Please cite this paper as: Smith G, Wood A, Pell J, Hattie J. Recurrent miscarriage is associated with a family history of ischaemic heart disease: a retrospective cohort study. BJOG 2011;118:557–563.

Objective  To determine whether women experiencing recurrent miscarriage were more likely to have a family history of cardiovascular disease.

Design  Retrospective cohort study.

Setting  Women having a first birth in Scotland between 1992 and 2006.

Sample  A total of 74 730 first births were linked to the hospital admission and death certification data for the women’s parents through the women’s birth certificates.

Methods  The incidence of cardiovascular disease in the women’s parents was related to the number of miscarriages experienced before their daughters’ first births using a Cox proportional hazards model.

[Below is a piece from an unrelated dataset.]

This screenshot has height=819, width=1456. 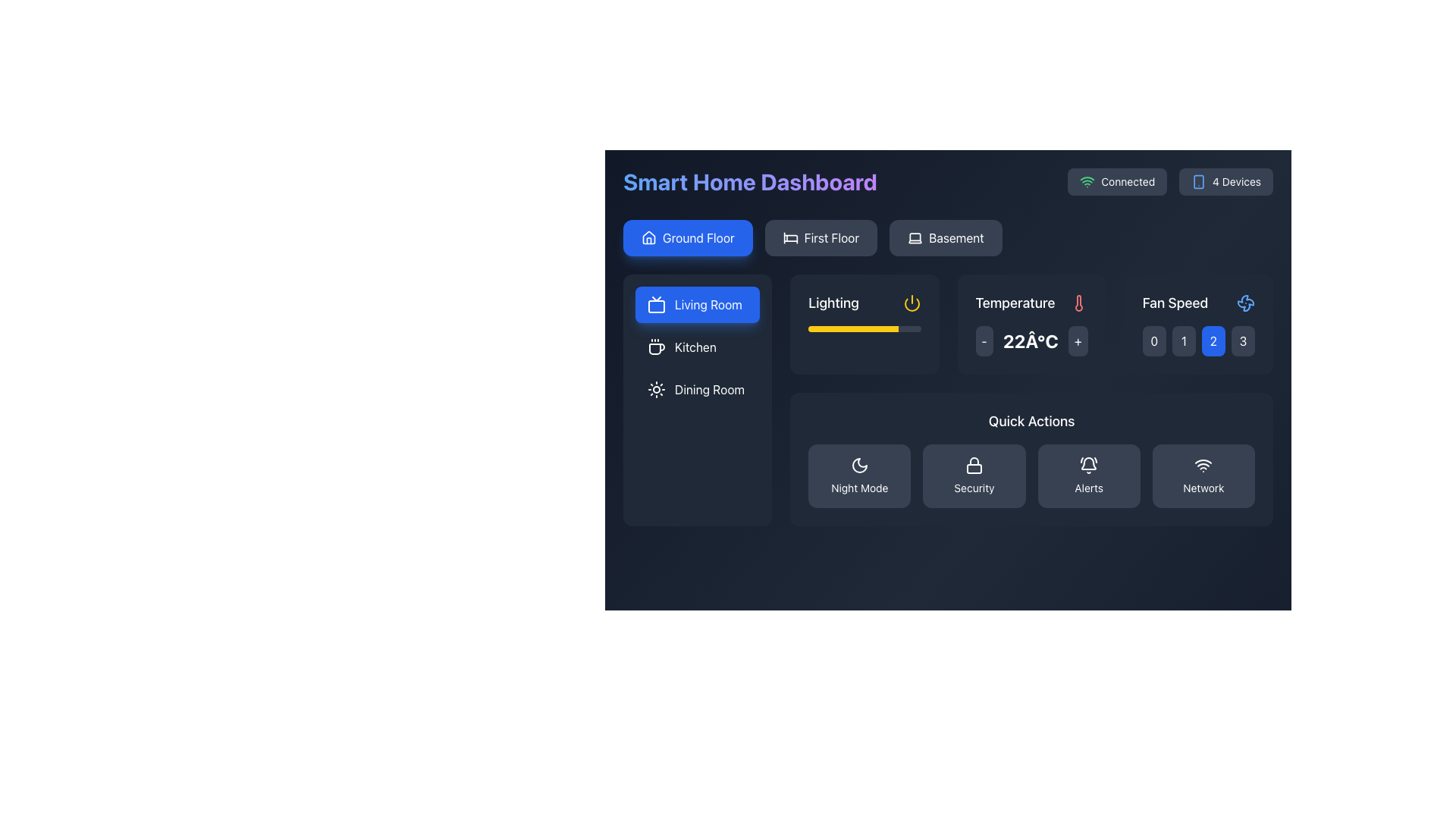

Main outcome measures  Death or hospital admission of the women’s parents for ischaemic heart disease (IHD), cerebrovascular disease (CVD) or venous thromboembolism (VTE).

Main results  There was an increased incidence of IHD in the parents of women who experienced two miscarriages before their first birth (hazard ratio 1.25, 95% CI 1.04–1.49) and parents of women who experienced three or more miscarriages before their first birth (hazard ratio 1.56, 95% CI 1.14–2.15). Adjustment for the characteristics of the women at the time of the first birth was without material effect. There was no significant association between miscarriage and family history of CVD or VTE. There was no significant association between the number of therapeutic terminations of pregnancy before the first birth and the incidence of any type of cardiovascular disease in the women’s parents.

Conclusions  The parents of women who experience recurrent miscarriage are more likely to experience IHD. Recurrent miscarriage and IHD may have common patho-physiological pathways and genetic predispositions.